#### GIVEN INFORMATION ####

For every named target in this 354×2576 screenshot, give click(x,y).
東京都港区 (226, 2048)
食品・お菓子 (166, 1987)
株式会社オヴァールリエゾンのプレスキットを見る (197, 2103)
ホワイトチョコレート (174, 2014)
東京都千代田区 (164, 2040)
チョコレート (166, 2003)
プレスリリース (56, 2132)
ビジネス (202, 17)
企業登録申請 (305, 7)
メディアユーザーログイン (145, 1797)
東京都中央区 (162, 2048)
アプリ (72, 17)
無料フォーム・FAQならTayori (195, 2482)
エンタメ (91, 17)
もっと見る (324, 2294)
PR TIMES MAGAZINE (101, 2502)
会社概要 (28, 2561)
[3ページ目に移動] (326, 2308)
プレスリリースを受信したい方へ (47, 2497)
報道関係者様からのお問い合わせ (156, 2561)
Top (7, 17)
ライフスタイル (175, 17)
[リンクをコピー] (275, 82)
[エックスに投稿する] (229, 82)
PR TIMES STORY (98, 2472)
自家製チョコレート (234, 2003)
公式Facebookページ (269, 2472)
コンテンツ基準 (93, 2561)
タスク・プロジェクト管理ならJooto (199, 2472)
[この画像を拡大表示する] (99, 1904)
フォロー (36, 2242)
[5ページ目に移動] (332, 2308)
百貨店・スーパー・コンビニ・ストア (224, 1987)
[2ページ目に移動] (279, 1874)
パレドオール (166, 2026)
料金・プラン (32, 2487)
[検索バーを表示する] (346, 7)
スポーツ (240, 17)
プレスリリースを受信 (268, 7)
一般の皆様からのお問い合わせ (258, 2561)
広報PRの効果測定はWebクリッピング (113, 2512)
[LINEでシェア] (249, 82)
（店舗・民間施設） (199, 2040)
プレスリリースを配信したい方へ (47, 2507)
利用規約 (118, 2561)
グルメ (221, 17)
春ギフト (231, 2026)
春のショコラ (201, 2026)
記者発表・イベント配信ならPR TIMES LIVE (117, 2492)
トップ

####
#### GIVEN INFORMATION ####

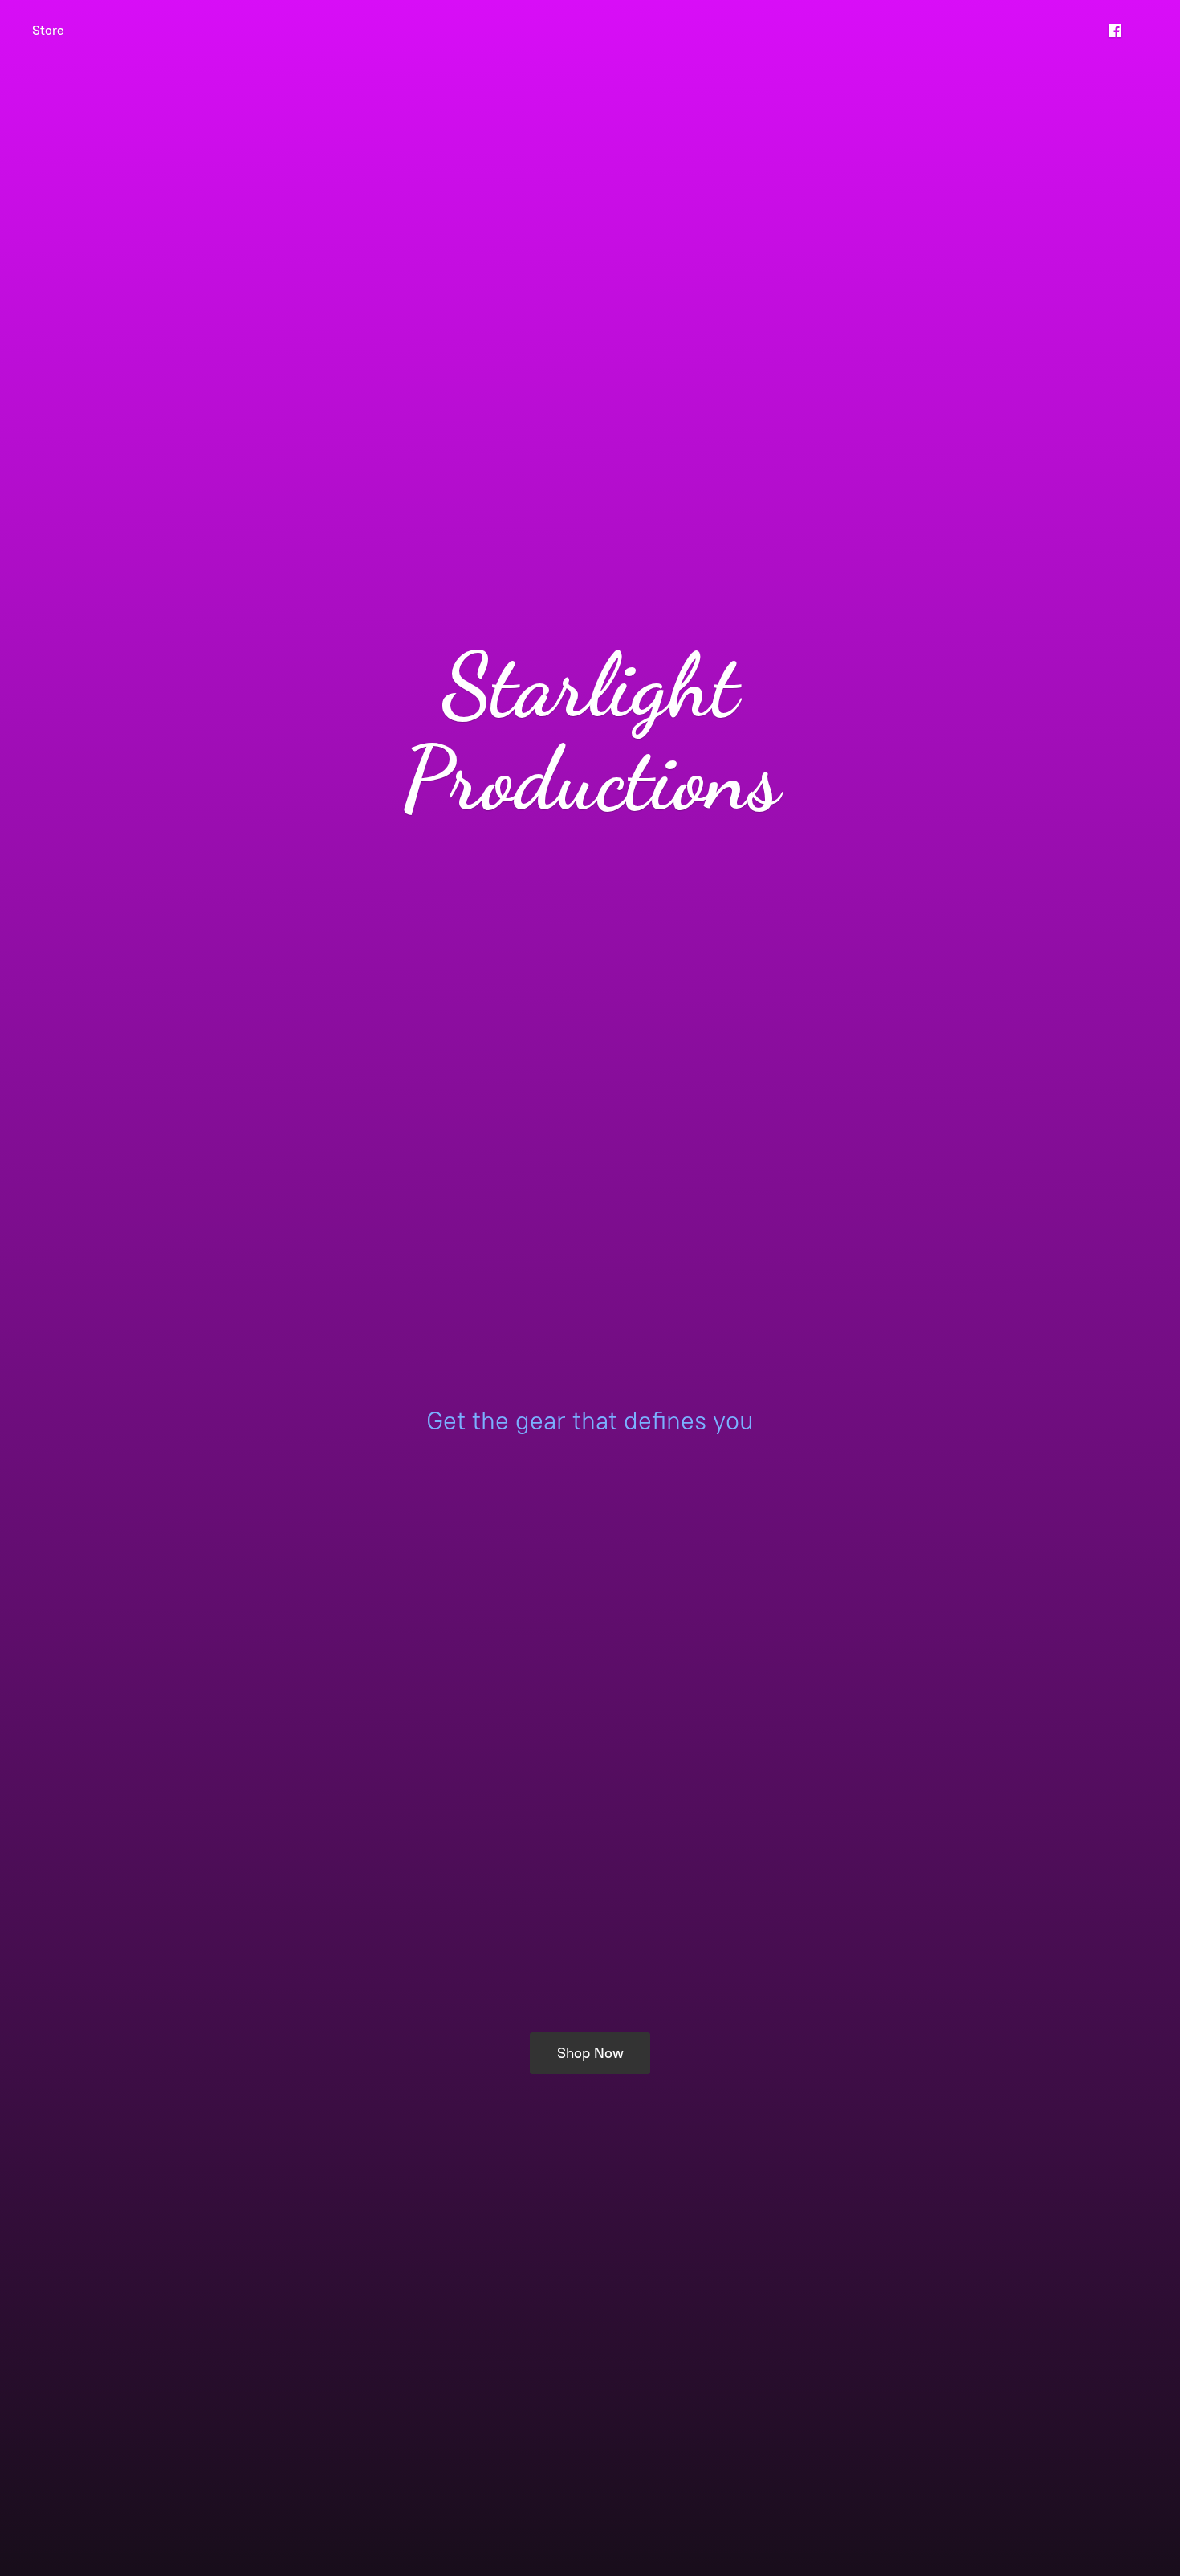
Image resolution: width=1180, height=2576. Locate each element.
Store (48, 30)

####

## [EXERCISE DESCRIPTION]
Above are the records; print exactly the lines from the line with "もっと見る (324, 2294)" to the line with "[この画像を拡大表示する] (99, 1904)", including both, and nothing else.

## [ANSWER TO THIS TASK]
もっと見る (324, 2294)
PR TIMES MAGAZINE (101, 2502)
会社概要 (28, 2561)
[3ページ目に移動] (326, 2308)
プレスリリースを受信したい方へ (47, 2497)
報道関係者様からのお問い合わせ (156, 2561)
Top (7, 17)
ライフスタイル (175, 17)
[リンクをコピー] (275, 82)
[エックスに投稿する] (229, 82)
PR TIMES STORY (98, 2472)
自家製チョコレート (234, 2003)
公式Facebookページ (269, 2472)
コンテンツ基準 (93, 2561)
タスク・プロジェクト管理ならJooto (199, 2472)
[この画像を拡大表示する] (99, 1904)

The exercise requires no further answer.